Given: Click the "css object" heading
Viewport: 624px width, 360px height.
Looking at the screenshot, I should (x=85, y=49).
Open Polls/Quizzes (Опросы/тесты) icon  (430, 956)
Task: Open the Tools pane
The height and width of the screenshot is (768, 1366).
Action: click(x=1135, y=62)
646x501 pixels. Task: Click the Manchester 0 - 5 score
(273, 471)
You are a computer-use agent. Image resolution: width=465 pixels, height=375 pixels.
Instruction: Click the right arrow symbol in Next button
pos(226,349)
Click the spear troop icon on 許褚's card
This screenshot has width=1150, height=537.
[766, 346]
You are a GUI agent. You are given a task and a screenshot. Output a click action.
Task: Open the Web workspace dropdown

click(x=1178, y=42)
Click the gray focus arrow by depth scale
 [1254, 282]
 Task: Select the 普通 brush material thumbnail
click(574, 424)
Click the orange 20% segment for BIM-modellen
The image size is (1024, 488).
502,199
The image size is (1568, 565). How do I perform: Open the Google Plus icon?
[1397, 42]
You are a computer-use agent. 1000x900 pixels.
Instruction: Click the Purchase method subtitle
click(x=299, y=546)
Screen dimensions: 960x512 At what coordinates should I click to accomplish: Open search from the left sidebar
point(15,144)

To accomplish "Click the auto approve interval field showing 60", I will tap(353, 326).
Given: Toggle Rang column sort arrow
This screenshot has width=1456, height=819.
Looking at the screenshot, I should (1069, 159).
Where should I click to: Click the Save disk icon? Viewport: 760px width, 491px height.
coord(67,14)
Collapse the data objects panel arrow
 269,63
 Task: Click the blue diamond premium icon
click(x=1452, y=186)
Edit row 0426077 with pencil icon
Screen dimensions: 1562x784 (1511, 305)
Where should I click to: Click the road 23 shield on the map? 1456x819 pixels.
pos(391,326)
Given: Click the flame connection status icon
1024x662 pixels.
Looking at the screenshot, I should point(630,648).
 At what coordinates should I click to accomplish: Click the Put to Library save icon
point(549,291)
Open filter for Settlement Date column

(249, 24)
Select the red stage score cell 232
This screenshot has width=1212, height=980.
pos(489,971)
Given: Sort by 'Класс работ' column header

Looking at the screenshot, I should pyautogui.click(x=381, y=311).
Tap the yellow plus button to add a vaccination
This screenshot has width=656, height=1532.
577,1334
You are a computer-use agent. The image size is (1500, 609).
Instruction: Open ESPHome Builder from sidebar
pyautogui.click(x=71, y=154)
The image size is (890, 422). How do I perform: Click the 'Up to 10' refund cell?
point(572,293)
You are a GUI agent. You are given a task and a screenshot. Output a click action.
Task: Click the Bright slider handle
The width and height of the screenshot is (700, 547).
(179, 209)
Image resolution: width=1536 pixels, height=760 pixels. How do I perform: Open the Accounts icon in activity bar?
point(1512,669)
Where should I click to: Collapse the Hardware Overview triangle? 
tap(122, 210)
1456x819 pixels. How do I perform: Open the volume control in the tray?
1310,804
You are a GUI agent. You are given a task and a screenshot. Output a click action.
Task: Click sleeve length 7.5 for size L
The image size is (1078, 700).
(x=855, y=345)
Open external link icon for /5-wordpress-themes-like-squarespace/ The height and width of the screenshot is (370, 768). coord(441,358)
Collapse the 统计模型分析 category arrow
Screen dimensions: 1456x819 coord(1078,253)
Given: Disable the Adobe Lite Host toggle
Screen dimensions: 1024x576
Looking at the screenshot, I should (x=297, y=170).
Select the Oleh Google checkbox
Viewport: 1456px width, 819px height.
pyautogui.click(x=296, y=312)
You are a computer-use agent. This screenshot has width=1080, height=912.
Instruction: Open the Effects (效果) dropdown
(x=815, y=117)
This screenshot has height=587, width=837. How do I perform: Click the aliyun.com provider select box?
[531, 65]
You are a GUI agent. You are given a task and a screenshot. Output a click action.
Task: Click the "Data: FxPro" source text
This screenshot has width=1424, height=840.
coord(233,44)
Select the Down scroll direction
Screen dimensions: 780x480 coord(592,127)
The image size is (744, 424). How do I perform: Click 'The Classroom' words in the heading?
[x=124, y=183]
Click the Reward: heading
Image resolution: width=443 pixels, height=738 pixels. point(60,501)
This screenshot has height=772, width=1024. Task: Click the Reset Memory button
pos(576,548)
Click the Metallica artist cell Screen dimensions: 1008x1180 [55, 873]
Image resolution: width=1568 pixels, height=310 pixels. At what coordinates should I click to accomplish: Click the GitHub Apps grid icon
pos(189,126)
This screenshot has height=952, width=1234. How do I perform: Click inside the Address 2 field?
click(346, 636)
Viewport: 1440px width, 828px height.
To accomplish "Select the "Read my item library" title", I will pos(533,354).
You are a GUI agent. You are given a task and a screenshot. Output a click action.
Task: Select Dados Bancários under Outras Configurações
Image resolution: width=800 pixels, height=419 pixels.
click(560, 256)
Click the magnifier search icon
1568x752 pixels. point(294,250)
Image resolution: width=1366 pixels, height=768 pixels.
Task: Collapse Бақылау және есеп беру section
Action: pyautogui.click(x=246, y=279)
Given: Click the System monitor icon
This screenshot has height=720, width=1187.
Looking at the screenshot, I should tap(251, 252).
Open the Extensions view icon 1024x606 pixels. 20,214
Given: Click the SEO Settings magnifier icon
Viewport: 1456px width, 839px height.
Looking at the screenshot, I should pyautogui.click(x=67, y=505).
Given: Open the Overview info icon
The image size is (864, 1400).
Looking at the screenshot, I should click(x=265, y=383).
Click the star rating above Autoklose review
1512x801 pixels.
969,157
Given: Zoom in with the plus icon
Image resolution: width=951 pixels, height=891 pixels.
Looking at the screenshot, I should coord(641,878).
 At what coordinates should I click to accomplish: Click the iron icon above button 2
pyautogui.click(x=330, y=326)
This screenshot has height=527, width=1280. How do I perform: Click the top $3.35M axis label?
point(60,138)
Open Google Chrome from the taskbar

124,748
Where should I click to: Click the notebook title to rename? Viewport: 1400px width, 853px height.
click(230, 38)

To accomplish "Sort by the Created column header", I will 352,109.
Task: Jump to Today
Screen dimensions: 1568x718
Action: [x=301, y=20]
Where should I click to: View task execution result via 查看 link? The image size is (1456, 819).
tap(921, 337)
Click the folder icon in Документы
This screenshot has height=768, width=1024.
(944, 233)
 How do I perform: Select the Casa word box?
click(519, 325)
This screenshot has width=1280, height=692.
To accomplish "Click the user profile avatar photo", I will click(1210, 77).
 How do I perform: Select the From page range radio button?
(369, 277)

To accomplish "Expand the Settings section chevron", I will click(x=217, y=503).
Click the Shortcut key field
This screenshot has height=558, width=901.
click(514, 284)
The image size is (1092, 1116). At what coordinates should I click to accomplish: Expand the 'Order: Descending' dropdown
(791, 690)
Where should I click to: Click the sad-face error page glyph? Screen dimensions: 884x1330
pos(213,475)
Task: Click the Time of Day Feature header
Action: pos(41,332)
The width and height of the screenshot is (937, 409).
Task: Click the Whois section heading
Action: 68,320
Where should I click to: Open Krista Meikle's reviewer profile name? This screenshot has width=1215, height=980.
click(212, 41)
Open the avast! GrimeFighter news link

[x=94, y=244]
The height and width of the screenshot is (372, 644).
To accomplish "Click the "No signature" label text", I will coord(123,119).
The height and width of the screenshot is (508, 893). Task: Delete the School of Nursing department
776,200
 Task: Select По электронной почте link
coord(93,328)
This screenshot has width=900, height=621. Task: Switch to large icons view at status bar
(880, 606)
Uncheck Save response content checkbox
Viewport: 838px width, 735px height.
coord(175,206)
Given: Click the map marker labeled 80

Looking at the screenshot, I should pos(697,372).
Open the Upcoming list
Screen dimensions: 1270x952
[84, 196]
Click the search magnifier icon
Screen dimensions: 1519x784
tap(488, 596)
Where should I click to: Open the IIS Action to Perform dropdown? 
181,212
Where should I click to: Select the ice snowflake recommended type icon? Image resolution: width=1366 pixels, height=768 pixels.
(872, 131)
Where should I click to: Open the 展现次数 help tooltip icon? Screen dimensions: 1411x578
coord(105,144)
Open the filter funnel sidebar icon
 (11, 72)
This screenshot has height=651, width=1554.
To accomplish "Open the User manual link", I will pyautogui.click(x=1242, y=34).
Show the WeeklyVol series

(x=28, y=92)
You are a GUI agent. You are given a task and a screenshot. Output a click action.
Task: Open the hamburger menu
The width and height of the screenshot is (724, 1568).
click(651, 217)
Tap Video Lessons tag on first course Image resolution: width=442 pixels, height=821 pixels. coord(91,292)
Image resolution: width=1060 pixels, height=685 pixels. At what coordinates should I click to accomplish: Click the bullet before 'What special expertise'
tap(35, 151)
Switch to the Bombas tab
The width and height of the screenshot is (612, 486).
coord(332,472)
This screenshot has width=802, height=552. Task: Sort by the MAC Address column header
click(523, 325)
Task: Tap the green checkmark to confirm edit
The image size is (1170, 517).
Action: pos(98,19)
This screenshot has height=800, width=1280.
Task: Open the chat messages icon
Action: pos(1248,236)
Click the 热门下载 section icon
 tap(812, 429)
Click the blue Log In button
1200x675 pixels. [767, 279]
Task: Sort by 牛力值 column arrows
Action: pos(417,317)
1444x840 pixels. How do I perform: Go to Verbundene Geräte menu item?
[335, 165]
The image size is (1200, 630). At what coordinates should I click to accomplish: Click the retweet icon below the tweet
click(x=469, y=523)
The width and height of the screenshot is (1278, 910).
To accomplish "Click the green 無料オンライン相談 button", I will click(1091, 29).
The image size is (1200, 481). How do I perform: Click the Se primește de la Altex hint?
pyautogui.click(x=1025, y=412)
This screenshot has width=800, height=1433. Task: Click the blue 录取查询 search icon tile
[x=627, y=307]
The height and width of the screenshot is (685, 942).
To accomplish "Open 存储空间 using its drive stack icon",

________________

## Exercise details
Copy out the lines of the data word for word, from the line with "Task: Tap the green checkmark to confirm edit" to the line with "Action: pos(417,317)", including both of those lines.

## The response
Task: Tap the green checkmark to confirm edit
The image size is (1170, 517).
Action: pos(98,19)
This screenshot has height=800, width=1280.
Task: Open the chat messages icon
Action: pos(1248,236)
Click the 热门下载 section icon
 tap(812, 429)
Click the blue Log In button
1200x675 pixels. [767, 279]
Task: Sort by 牛力值 column arrows
Action: pos(417,317)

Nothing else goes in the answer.